This workshop targets researchers and developers who already know the basics of OpenACC and/or CUDA but would like to expand their knowledge. It will build on the ENCCS workshop “Introduction to OpenACC/CUDA” given in May (https://enccs.se/events/2021/05/openacccuda-training-for-beginners/).
The workshop will consist of lectures, type-alongs, and hands-on sessions. Lectures will present the OpenACC framework with three key steps in porting to high-performance accelerated codes: analysis, parallelization, and optimization.
CUDA lectures will cover two main topics: how to optimize computational kernels for efficient execution on GPU hardware, and how to explore task-based parallelism using streams and events. We will also briefly go through profiling tools that can help one to identify the computational bottlenecks of a program.
Participants are assumed to have knowledge of the C programming language.

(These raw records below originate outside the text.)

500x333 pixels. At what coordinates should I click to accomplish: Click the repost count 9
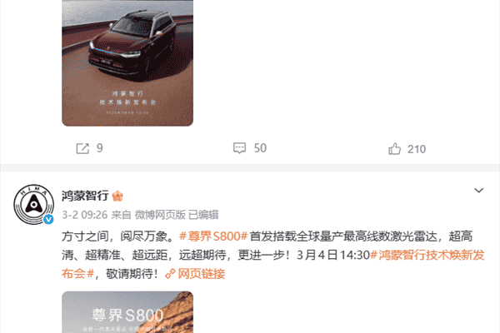[x=100, y=148]
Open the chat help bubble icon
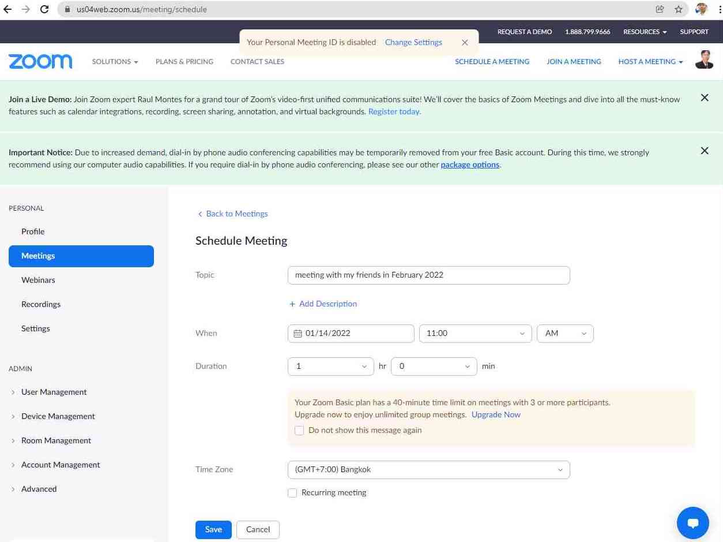Viewport: 723px width, 542px height. 692,522
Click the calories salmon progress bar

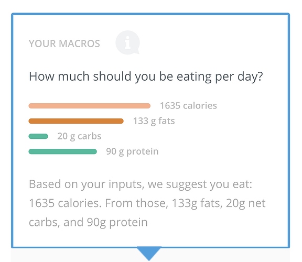90,106
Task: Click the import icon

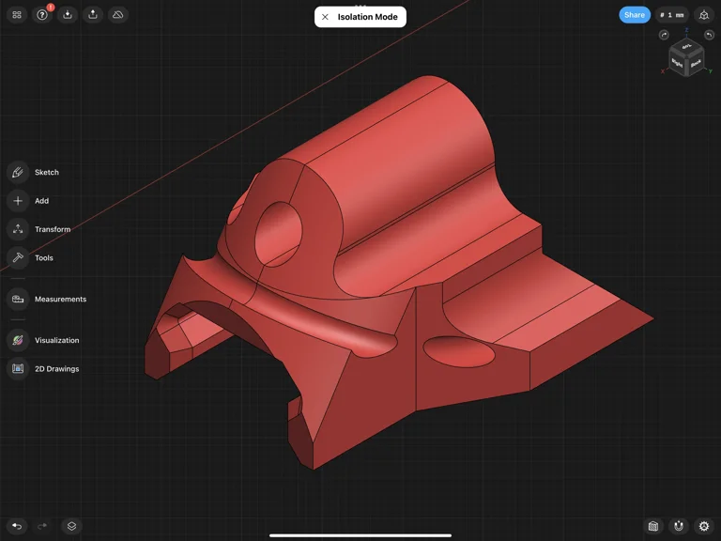Action: coord(68,15)
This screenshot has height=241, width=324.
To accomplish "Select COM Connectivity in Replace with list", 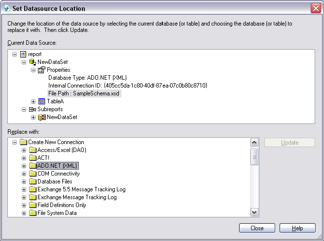I will click(x=58, y=174).
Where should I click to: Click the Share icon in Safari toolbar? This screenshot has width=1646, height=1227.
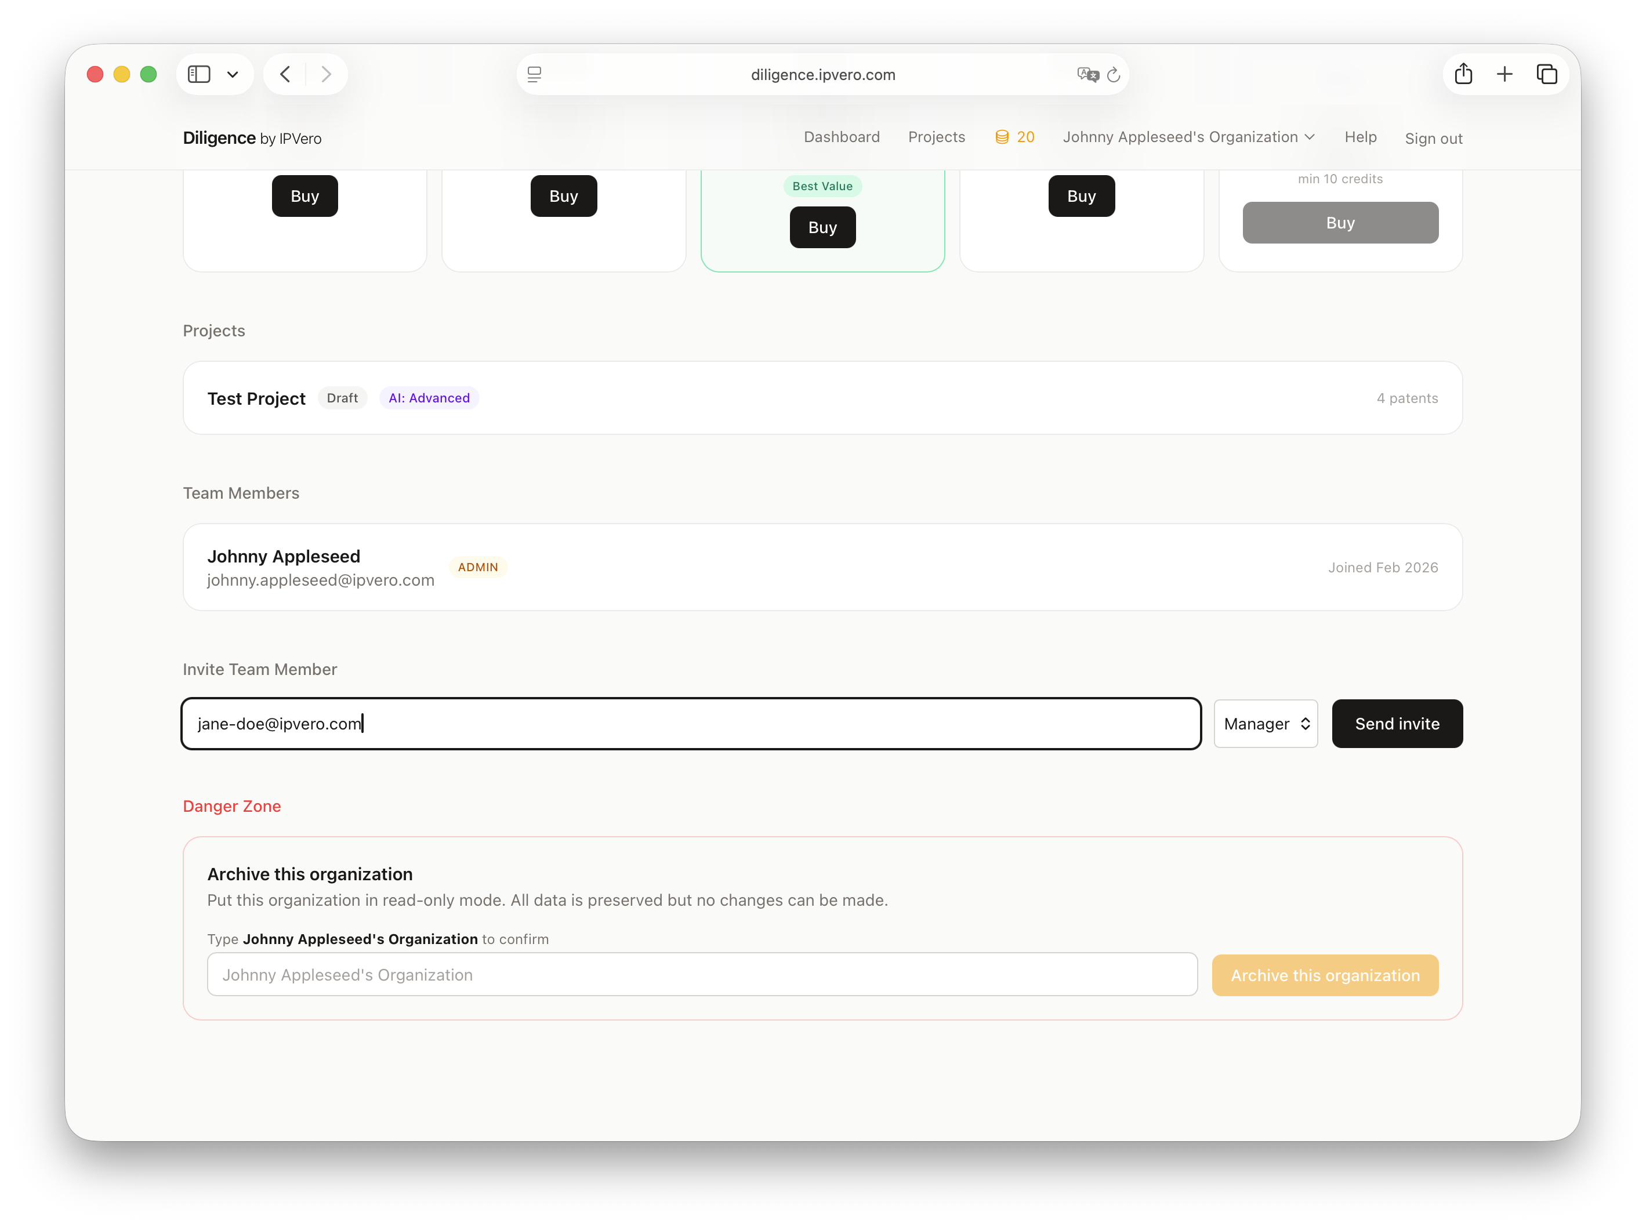(1463, 74)
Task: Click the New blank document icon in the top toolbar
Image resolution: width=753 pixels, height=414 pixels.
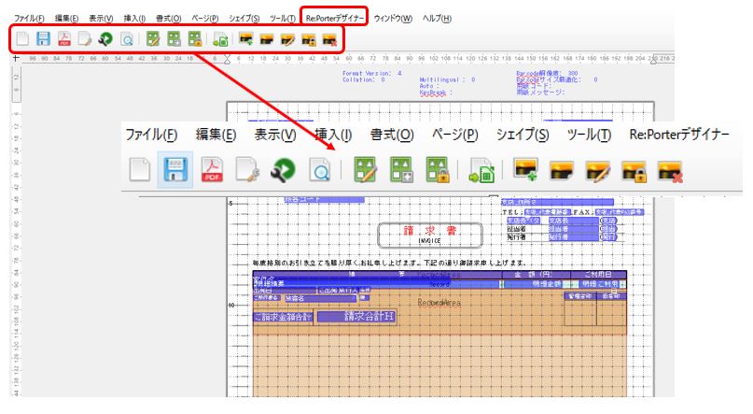Action: tap(21, 40)
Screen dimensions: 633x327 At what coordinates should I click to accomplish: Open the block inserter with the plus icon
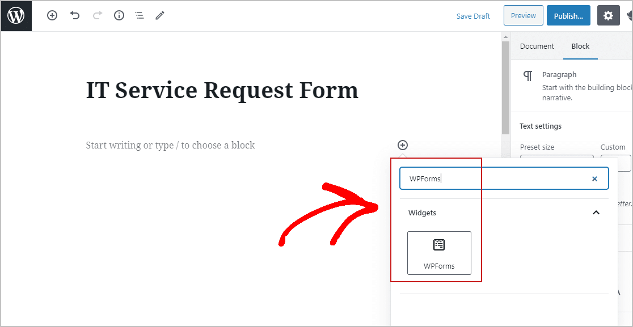52,15
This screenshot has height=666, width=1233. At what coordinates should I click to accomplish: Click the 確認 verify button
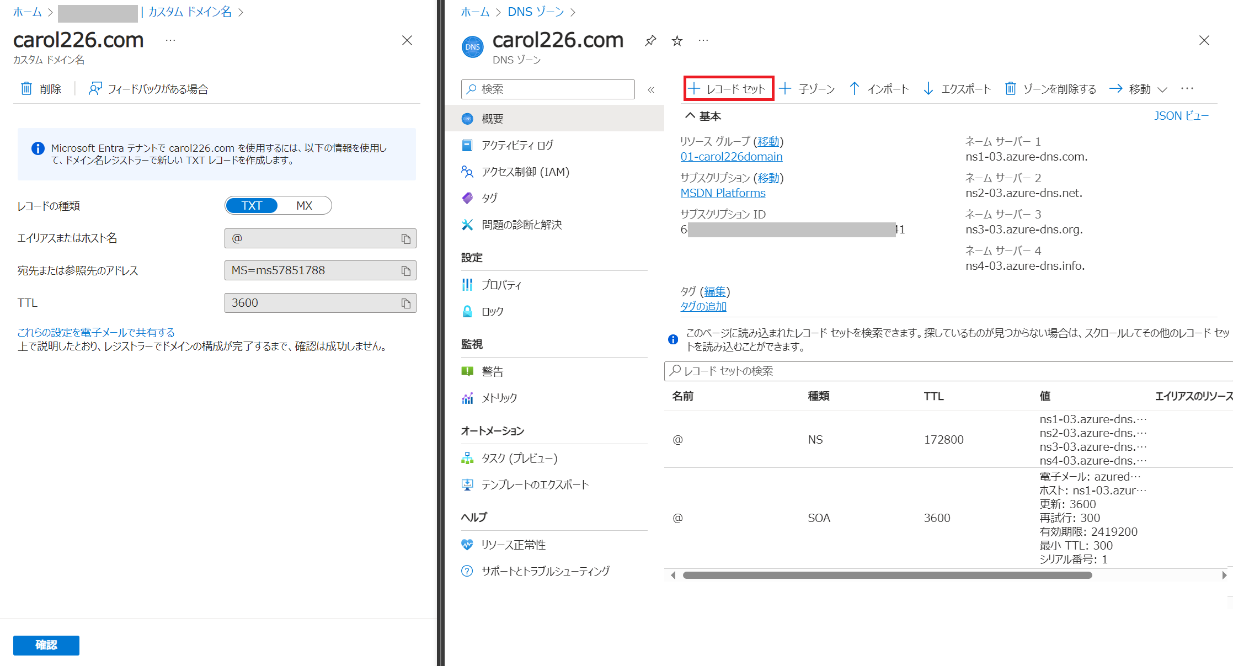(x=46, y=645)
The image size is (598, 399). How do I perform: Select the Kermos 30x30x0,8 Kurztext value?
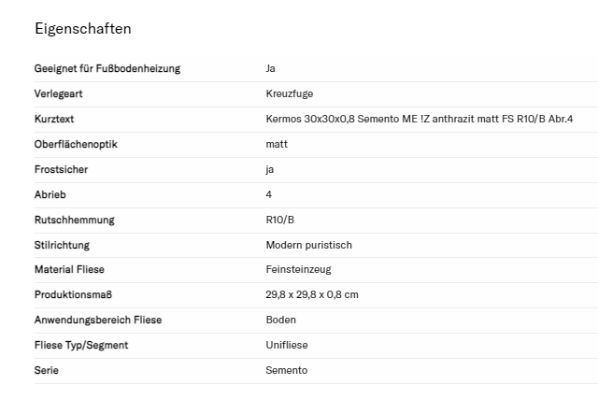[419, 119]
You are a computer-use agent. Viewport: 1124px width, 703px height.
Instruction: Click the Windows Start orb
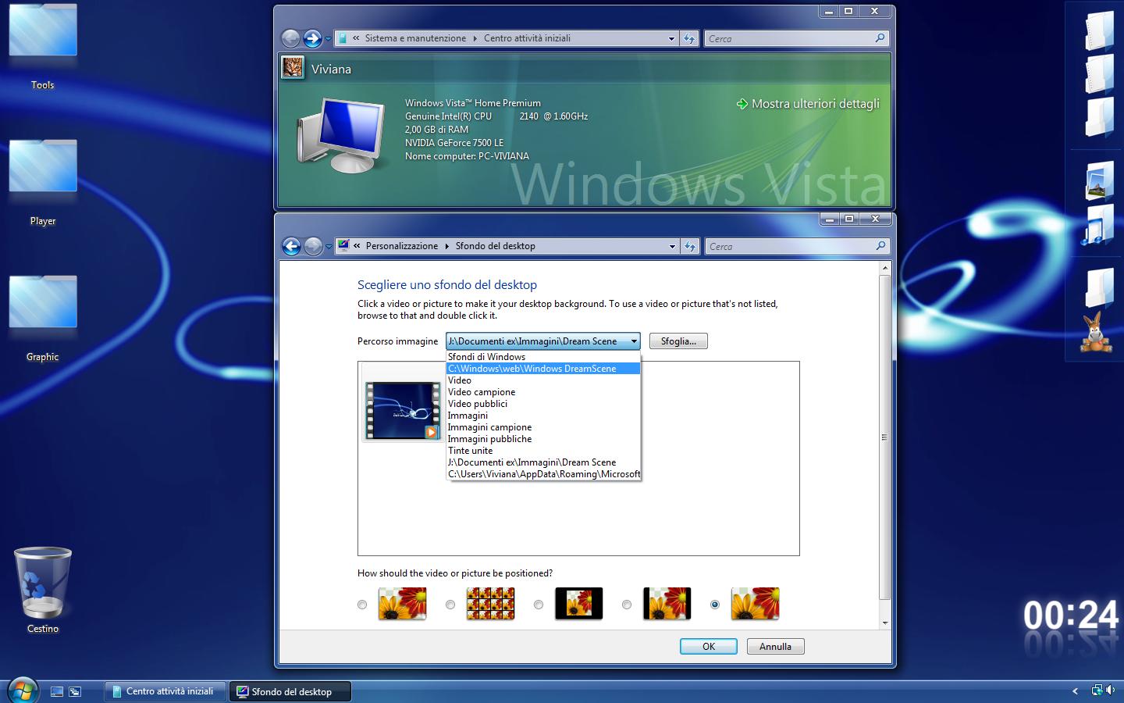tap(22, 691)
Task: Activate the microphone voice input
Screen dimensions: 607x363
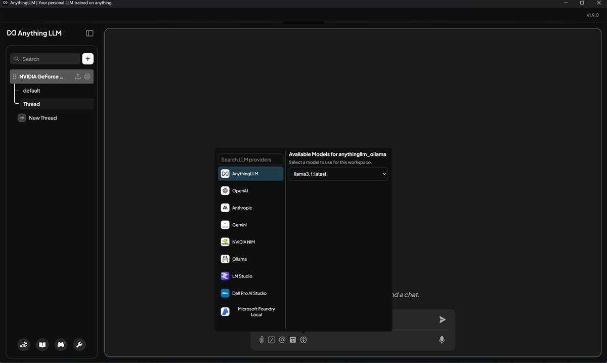Action: click(x=442, y=340)
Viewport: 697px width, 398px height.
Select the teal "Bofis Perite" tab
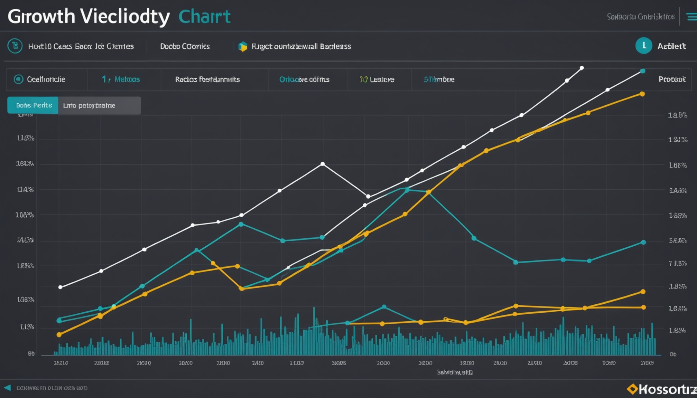pos(32,105)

Since participants will be using an HPC cluster to run the examples, familiarity with Linux/Unix environments is assumed.
If you would like to attend this workshop but don’t have much prior experience with OpenACC and CUDA, we recommend that you carefully go through the lesson material of our introductory course, which is available at https://enccs.github.io/OpenACC-CUDA-beginners/.
This course is for students, researchers, engineers, and programmers who would like to expand their knowledge of OpenACC and CUDA. Some previous experience with C/C++ is required, basic knowledge of OpenACC/CUDA will help to follow the material.
The workshop furthermore assumes that participants have some familiarity with logging in to supercomputers and using a bash terminal, and with compiling C/C++ or Fortran codes using compilers and makefiles.
Day 1 – Monday 28 June 2021
|09:00-09:10||Introduction to ENCCS|
|09:10-09:30||Introduction to GPUs|
|09:30-09:50||OpenACC: Analysis and Parallelization|
|11:30-12:30||CUDA: Parallel reduction use-case|
Day 2 – Tuesday 29 June 2021
|09:00-09:10||Follow-ups from day 1|
|09:10-10:00||CUDA: Optimizing the reduction kernel|
|10:30-11:20||CUDA: Exploring task-based parallelizm: streams and events|
|11:50-12:20||CUDA: Notes on profiling tools|